— Exercise directions —
Wherever the word "agent" appears in a line of the data, that line should be copied.
(Input data)
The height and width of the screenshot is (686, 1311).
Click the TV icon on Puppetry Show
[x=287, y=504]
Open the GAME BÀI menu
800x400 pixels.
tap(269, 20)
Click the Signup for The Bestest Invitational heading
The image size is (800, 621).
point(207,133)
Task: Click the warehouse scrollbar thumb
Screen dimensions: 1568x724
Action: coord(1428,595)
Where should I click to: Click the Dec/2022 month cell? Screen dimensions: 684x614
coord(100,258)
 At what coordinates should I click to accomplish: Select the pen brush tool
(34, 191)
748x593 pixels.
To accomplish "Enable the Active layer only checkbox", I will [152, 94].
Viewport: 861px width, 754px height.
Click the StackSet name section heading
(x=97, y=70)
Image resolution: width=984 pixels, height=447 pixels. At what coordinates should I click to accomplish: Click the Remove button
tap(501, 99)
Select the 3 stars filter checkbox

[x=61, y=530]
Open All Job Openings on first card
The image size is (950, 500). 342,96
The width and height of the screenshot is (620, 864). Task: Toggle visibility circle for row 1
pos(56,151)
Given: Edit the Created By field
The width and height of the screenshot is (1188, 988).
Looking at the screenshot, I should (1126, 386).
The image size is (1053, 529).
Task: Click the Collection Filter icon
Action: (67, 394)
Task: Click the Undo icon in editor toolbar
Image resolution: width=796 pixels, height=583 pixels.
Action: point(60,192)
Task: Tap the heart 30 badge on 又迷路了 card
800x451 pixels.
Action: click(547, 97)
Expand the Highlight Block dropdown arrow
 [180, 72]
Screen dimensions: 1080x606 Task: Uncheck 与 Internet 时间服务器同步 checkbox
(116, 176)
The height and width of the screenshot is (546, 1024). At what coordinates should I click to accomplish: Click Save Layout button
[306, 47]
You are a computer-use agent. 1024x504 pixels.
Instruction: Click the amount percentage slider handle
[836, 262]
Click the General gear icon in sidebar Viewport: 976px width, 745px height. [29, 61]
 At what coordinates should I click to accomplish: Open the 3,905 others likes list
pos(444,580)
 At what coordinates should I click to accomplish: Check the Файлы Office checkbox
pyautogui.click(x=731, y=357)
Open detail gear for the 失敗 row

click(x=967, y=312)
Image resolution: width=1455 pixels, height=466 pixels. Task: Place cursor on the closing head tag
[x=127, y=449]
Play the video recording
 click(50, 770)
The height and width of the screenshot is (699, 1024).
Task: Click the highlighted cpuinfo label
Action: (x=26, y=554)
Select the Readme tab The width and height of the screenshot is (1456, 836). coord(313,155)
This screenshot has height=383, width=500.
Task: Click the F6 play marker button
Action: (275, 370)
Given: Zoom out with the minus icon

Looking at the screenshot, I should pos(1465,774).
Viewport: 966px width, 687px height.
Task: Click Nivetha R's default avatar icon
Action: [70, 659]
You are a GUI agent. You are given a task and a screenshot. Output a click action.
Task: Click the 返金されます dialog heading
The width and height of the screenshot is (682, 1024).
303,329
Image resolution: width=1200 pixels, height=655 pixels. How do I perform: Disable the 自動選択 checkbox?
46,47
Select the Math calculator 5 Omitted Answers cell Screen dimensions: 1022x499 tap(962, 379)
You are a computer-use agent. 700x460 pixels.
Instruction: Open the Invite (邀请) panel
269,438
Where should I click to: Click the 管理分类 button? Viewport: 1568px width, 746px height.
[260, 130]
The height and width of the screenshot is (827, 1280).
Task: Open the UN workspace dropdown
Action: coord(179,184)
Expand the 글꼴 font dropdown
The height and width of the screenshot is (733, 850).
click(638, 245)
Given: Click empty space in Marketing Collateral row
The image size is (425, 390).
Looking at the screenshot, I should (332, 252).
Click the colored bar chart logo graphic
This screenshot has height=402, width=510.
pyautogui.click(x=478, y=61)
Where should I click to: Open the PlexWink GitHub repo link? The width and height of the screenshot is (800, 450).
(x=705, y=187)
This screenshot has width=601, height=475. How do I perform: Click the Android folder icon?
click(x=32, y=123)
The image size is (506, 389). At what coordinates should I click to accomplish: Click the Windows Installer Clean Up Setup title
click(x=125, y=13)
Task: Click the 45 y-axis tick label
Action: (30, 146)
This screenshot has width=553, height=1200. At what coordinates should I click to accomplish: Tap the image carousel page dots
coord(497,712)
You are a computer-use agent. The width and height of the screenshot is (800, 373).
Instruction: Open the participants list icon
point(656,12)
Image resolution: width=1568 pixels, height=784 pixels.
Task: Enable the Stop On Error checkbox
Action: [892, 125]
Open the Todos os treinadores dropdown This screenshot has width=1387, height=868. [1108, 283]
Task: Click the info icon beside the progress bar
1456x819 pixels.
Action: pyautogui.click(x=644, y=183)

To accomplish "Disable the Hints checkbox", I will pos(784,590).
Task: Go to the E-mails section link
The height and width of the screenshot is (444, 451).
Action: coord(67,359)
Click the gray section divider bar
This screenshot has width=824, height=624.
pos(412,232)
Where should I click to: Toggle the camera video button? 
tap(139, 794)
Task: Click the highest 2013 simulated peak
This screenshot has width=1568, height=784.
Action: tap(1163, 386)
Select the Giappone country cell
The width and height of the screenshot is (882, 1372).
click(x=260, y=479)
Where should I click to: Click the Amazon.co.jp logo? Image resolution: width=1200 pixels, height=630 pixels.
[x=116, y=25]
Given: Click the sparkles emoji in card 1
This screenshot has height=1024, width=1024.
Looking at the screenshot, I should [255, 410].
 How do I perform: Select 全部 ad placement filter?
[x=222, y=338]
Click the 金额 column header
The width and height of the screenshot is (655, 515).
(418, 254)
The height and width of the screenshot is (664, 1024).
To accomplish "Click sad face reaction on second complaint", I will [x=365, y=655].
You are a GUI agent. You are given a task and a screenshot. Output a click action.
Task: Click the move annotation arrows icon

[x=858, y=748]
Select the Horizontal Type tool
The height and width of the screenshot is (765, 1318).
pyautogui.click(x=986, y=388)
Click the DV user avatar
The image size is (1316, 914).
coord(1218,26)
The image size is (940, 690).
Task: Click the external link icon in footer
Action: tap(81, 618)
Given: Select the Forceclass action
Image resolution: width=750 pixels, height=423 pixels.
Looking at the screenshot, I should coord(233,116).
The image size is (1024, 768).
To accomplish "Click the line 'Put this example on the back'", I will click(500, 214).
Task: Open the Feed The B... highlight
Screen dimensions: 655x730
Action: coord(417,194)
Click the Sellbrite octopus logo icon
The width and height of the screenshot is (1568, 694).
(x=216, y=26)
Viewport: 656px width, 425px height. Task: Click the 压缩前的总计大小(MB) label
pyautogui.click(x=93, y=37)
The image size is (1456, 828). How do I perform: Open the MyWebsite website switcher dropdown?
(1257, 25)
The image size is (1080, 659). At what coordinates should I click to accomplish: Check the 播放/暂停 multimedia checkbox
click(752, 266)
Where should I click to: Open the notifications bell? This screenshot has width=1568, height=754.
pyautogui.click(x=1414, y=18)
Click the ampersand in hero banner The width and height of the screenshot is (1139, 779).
(End Input data)
— Written response —
You are a computer-use agent. 1024x504 pixels.
You are a GUI agent. You are given a task and a screenshot. Output a click action.
You are a computer-use agent. 700x460 pixels.
You are a computer-use agent. The width and height of the screenshot is (800, 373).
You are a GUI agent. You are given a task and a screenshot. Output a click action.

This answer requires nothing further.